WHAT THIS TASK INVOLVES: Repeat verbatim the lines of the data below, beginning with the line containing "846x616 pixels." and continuing to the end.

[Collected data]

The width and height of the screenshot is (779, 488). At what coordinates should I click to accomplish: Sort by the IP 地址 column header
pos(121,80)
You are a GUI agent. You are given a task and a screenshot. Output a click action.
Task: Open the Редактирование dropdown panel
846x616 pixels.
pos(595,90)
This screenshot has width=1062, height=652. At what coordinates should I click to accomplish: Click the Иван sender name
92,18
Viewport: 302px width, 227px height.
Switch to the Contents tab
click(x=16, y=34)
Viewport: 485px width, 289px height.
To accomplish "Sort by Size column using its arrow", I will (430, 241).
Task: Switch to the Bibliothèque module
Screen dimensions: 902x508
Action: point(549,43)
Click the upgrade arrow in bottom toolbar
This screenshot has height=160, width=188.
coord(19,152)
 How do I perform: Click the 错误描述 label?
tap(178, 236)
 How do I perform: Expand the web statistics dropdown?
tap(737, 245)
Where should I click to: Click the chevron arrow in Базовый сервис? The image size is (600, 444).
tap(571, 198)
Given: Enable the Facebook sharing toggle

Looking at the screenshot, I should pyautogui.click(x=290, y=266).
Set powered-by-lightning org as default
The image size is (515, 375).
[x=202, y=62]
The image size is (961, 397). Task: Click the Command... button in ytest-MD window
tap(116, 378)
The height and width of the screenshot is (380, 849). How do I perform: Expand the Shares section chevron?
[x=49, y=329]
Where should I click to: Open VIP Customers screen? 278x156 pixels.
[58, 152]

TASK ANSWER:
846x616 pixels.
pos(595,90)
This screenshot has width=1062, height=652. At what coordinates should I click to accomplish: Click the Иван sender name
92,18
Viewport: 302px width, 227px height.
Switch to the Contents tab
click(x=16, y=34)
Viewport: 485px width, 289px height.
To accomplish "Sort by Size column using its arrow", I will (430, 241).
Task: Switch to the Bibliothèque module
Screen dimensions: 902x508
Action: point(549,43)
Click the upgrade arrow in bottom toolbar
This screenshot has height=160, width=188.
coord(19,152)
 How do I perform: Click the 错误描述 label?
tap(178, 236)
 How do I perform: Expand the web statistics dropdown?
tap(737, 245)
Where should I click to: Click the chevron arrow in Базовый сервис? The image size is (600, 444).
tap(571, 198)
Given: Enable the Facebook sharing toggle

Looking at the screenshot, I should pyautogui.click(x=290, y=266).
Set powered-by-lightning org as default
The image size is (515, 375).
[x=202, y=62]
The image size is (961, 397). Task: Click the Command... button in ytest-MD window
tap(116, 378)
The height and width of the screenshot is (380, 849). How do I perform: Expand the Shares section chevron?
[x=49, y=329]
Where should I click to: Open VIP Customers screen? 278x156 pixels.
[58, 152]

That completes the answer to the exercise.